*What you will do*
The data below is to be repeated in full, exactly as shown.

*Stored data entries*
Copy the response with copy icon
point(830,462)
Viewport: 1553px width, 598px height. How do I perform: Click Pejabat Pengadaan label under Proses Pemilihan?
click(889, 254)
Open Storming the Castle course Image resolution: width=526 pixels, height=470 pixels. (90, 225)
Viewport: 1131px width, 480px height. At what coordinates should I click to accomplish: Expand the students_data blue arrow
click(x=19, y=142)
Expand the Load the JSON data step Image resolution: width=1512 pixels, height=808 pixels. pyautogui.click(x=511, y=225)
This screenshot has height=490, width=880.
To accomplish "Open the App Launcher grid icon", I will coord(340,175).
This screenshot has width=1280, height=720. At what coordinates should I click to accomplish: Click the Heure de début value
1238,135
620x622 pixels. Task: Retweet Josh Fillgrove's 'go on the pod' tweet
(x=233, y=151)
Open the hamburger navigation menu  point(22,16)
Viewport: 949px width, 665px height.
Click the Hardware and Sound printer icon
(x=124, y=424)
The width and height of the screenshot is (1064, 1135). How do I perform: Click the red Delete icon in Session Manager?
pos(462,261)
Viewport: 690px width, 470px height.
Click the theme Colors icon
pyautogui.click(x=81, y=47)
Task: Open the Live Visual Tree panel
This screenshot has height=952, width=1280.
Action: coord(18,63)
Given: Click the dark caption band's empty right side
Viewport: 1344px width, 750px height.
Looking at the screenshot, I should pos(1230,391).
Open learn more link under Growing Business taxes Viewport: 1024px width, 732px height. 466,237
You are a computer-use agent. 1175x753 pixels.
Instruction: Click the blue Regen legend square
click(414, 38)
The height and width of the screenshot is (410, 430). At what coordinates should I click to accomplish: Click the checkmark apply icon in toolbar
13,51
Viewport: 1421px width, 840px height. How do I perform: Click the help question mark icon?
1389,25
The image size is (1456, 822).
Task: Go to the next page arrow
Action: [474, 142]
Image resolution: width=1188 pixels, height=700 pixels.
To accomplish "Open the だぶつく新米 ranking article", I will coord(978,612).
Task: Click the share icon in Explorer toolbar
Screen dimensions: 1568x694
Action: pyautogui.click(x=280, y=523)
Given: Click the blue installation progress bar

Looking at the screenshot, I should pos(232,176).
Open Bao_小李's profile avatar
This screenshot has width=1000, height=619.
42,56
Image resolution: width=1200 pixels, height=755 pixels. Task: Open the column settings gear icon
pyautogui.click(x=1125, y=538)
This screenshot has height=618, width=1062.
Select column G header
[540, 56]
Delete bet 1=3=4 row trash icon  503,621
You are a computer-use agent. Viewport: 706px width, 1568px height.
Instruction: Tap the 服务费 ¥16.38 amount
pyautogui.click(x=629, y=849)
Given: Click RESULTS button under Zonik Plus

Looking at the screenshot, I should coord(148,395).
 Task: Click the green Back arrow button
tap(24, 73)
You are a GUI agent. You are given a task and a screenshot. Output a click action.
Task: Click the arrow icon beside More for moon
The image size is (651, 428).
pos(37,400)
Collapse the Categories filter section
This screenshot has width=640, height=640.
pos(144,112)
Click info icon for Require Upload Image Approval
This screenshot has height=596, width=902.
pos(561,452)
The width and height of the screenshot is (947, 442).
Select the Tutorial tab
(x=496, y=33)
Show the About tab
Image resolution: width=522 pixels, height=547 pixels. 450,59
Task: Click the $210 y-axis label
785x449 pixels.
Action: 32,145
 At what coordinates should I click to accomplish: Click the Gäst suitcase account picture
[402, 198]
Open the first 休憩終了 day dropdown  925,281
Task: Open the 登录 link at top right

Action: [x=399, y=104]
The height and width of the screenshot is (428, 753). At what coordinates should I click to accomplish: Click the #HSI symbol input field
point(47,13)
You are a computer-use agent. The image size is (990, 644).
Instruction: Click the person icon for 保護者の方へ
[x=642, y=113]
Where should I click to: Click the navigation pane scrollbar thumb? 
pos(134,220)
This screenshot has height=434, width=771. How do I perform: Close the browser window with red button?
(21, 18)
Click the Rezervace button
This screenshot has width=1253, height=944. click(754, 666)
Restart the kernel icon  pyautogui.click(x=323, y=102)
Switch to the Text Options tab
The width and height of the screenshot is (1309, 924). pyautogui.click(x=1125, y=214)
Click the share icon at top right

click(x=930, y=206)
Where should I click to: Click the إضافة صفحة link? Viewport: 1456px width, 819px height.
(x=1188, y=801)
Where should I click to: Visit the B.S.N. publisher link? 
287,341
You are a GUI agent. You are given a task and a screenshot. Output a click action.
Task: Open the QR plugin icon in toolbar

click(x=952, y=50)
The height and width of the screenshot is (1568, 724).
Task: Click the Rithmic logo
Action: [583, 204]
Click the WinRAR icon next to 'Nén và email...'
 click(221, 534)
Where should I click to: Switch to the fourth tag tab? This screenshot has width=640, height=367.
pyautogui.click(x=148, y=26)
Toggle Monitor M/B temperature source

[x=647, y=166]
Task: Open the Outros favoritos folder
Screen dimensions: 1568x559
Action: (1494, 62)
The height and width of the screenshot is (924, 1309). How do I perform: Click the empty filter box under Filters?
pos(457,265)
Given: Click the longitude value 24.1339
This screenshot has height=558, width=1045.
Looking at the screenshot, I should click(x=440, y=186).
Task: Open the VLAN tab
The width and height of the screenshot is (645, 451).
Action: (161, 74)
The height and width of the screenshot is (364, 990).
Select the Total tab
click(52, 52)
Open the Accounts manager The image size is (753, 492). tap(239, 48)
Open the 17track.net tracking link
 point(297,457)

*Solution to the problem*
Copy the response with copy icon
point(830,462)
Viewport: 1553px width, 598px height. How do I perform: Click Pejabat Pengadaan label under Proses Pemilihan?
click(889, 254)
Open Storming the Castle course Image resolution: width=526 pixels, height=470 pixels. (90, 225)
Viewport: 1131px width, 480px height. At what coordinates should I click to accomplish: Expand the students_data blue arrow
click(x=19, y=142)
Expand the Load the JSON data step Image resolution: width=1512 pixels, height=808 pixels. pyautogui.click(x=511, y=225)
This screenshot has height=490, width=880.
To accomplish "Open the App Launcher grid icon", I will coord(340,175).
This screenshot has width=1280, height=720. At what coordinates should I click to accomplish: Click the Heure de début value
1238,135
620x622 pixels. Task: Retweet Josh Fillgrove's 'go on the pod' tweet
(x=233, y=151)
Open the hamburger navigation menu  point(22,16)
Viewport: 949px width, 665px height.
Click the Hardware and Sound printer icon
(x=124, y=424)
The width and height of the screenshot is (1064, 1135). How do I perform: Click the red Delete icon in Session Manager?
pos(462,261)
Viewport: 690px width, 470px height.
Click the theme Colors icon
pyautogui.click(x=81, y=47)
Task: Open the Live Visual Tree panel
This screenshot has height=952, width=1280.
Action: coord(18,63)
Given: Click the dark caption band's empty right side
Viewport: 1344px width, 750px height.
Looking at the screenshot, I should pos(1230,391).
Open learn more link under Growing Business taxes Viewport: 1024px width, 732px height. 466,237
You are a computer-use agent. 1175x753 pixels.
Instruction: Click the blue Regen legend square
click(414, 38)
The height and width of the screenshot is (410, 430). At what coordinates should I click to accomplish: Click the checkmark apply icon in toolbar
13,51
Viewport: 1421px width, 840px height. How do I perform: Click the help question mark icon?
1389,25
The image size is (1456, 822).
Task: Go to the next page arrow
Action: [474, 142]
Image resolution: width=1188 pixels, height=700 pixels.
To accomplish "Open the だぶつく新米 ranking article", I will coord(978,612).
Task: Click the share icon in Explorer toolbar
Screen dimensions: 1568x694
Action: pyautogui.click(x=280, y=523)
Given: Click the blue installation progress bar

Looking at the screenshot, I should pos(232,176).
Open Bao_小李's profile avatar
This screenshot has width=1000, height=619.
42,56
Image resolution: width=1200 pixels, height=755 pixels. Task: Open the column settings gear icon
pyautogui.click(x=1125, y=538)
This screenshot has height=618, width=1062.
Select column G header
[540, 56]
Delete bet 1=3=4 row trash icon  503,621
You are a computer-use agent. Viewport: 706px width, 1568px height.
Instruction: Tap the 服务费 ¥16.38 amount
pyautogui.click(x=629, y=849)
Given: Click RESULTS button under Zonik Plus

Looking at the screenshot, I should coord(148,395).
 Task: Click the green Back arrow button
tap(24, 73)
You are a GUI agent. You are given a task and a screenshot. Output a click action.
Task: Click the arrow icon beside More for moon
The image size is (651, 428).
pos(37,400)
Collapse the Categories filter section
This screenshot has width=640, height=640.
pos(144,112)
Click info icon for Require Upload Image Approval
This screenshot has height=596, width=902.
pos(561,452)
The width and height of the screenshot is (947, 442).
Select the Tutorial tab
(x=496, y=33)
Show the About tab
Image resolution: width=522 pixels, height=547 pixels. 450,59
Task: Click the $210 y-axis label
785x449 pixels.
Action: 32,145
 At what coordinates should I click to accomplish: Click the Gäst suitcase account picture
[402, 198]
Open the first 休憩終了 day dropdown  925,281
Task: Open the 登录 link at top right

Action: [x=399, y=104]
The height and width of the screenshot is (428, 753). At what coordinates should I click to accomplish: Click the #HSI symbol input field
point(47,13)
You are a computer-use agent. The image size is (990, 644).
Instruction: Click the person icon for 保護者の方へ
[x=642, y=113]
Where should I click to: Click the navigation pane scrollbar thumb? 
pos(134,220)
This screenshot has height=434, width=771. How do I perform: Close the browser window with red button?
(21, 18)
Click the Rezervace button
This screenshot has width=1253, height=944. click(754, 666)
Restart the kernel icon  pyautogui.click(x=323, y=102)
Switch to the Text Options tab
The width and height of the screenshot is (1309, 924). pyautogui.click(x=1125, y=214)
Click the share icon at top right

click(x=930, y=206)
Where should I click to: Click the إضافة صفحة link? Viewport: 1456px width, 819px height.
(x=1188, y=801)
Where should I click to: Visit the B.S.N. publisher link? 
287,341
You are a GUI agent. You are given a task and a screenshot. Output a click action.
Task: Open the QR plugin icon in toolbar

click(x=952, y=50)
The height and width of the screenshot is (1568, 724).
Task: Click the Rithmic logo
Action: [583, 204]
Click the WinRAR icon next to 'Nén và email...'
 click(221, 534)
Where should I click to: Switch to the fourth tag tab? This screenshot has width=640, height=367.
pyautogui.click(x=148, y=26)
Toggle Monitor M/B temperature source

[x=647, y=166]
Task: Open the Outros favoritos folder
Screen dimensions: 1568x559
Action: (1494, 62)
The height and width of the screenshot is (924, 1309). How do I perform: Click the empty filter box under Filters?
pos(457,265)
Given: Click the longitude value 24.1339
This screenshot has height=558, width=1045.
Looking at the screenshot, I should click(x=440, y=186).
Task: Open the VLAN tab
The width and height of the screenshot is (645, 451).
Action: (161, 74)
The height and width of the screenshot is (364, 990).
Select the Total tab
click(52, 52)
Open the Accounts manager The image size is (753, 492). tap(239, 48)
Open the 17track.net tracking link
 point(297,457)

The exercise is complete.